Atatürk döneminde, mübadele ile gelenlerin geldikleri ülkede bedelli askerlik yaptılarsa, askerlik yapmış sayılacakları kabul edilmiş (21.6.1927 tarih 1111 sayılı Askerlik Kanunu), bedelli uygulaması olmamıştır.

3. Bedelli askerlik, Turgut Özal’la birlikte 1984 ve 1987’de ve Marmara depreminden sonra da 2000’de gelir amaçlı uygulanmıştır.

4. Türk ordusunun geleneksel (ve kutsanmış) yapısı, yurttaşları “zorunlu askerlik”te eşitlemiştir. Bedelli, bu anlayışı zedelemektedir. Askerin İsviçre’de olduğu gibi yalnızca kışlasında kaldığı bir dönem olsaydı ya da ordunun ana yapısını değiştirme planları olsaydı, kamu vicdanı örselenmezdi. Şehit ve gazi haberlerinin gündemde olduğu bir dönemde, parasal güç bedel için yeterli görülmektedir.

5. Konu birçok açıdan tartışmaya açıktır: Sorun “Devlet’in yurttaşla barışı” mıdır? Hangi yurttaşlarla? İnsani zorunluluklar nedeniyle, askere gidemeyenlerle mi? İşini bırakmak istemeyenlerle mi? Bu dönemde askerlik yapmak istemeyenlerle mi? Askerlikten kaçanlarla mı?
Tanımlanmış bedeli ödeyemeyecek olanların bakışı ne olacaktır? Yoksulluk ve gelir dağılımı adaletsizliği burada da mı olağan karşılanacaktır? Sınıfsal yapı farklılığı, kamu vicdanında eşitliği zedelemeyecek midir?
Hükümet, bütçe gelirlerini gerekçe göstererek (6 milyar TL bekleniyormuş), ortak eşitlik duygusunu zedeleyebilir mi?
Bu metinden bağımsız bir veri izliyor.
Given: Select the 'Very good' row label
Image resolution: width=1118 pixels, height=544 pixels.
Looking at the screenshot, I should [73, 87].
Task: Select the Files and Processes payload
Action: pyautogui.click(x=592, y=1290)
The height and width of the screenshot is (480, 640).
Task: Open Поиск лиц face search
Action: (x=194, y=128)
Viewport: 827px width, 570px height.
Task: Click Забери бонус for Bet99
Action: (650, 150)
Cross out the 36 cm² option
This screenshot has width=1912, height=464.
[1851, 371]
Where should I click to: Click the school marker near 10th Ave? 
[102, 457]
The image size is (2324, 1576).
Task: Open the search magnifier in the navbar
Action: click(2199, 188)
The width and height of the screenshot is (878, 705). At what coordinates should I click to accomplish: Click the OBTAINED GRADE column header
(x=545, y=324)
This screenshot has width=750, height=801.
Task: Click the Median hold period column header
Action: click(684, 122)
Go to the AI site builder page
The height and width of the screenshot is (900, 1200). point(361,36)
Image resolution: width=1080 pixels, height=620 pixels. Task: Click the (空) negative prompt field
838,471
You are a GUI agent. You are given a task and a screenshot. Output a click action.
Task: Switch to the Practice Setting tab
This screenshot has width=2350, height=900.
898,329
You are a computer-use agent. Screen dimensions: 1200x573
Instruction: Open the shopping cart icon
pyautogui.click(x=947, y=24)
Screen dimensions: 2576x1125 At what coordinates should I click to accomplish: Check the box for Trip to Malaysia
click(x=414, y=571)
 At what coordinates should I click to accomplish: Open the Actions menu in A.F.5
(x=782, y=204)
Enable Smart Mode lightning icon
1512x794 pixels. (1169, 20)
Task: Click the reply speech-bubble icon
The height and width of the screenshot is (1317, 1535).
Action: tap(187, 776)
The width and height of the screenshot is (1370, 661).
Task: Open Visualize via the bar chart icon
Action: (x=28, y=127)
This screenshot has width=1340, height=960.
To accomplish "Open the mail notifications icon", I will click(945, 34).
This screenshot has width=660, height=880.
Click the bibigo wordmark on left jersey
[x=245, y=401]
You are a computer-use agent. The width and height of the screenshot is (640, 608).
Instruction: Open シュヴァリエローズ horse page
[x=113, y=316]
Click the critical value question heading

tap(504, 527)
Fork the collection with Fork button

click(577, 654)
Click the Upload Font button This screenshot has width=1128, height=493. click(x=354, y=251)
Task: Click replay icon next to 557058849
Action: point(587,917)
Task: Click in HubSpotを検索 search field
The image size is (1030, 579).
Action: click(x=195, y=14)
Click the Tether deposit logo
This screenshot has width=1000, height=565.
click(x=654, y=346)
Bütçe açıkları için, özelleştirme ve deprem vergisi gelirleri dışında bir de “bedelli” geliri mi gereklidir? Her krizde “bedelli” olacak mıdır?
Diğer yandan, bazılarının her konuda bir “af” beklentisi, toplumda görevini yapan yurttaşları rahatsız etmektedir. Artık belli dönemlerde çıkan imar/ vergi/ vb. aflar, kimilerinin görev ve sorumluluklarını yerine getirmemeyi alışkanlık edinmelerine yol açmaktadır. Bu da toplumsal bütünlüğü yaralamaktadır. Bedelli askerlik beklentisi de bu kapsamda düşünülebilir.
Bir başka açıdan, “Bedelli Yasası”nın yaklaşık 475 bin kişiyi kapsadığı, 200 bin kişinin yararlanmasının beklendiği söylenmektedir. Eğer bir öğrenim ve mesleki gerekçe yoksa 30 yaş üstü bunca kişi nasıl birikmiştir?
Son söz, bedeli ödendikçe her şey alınabilir mi?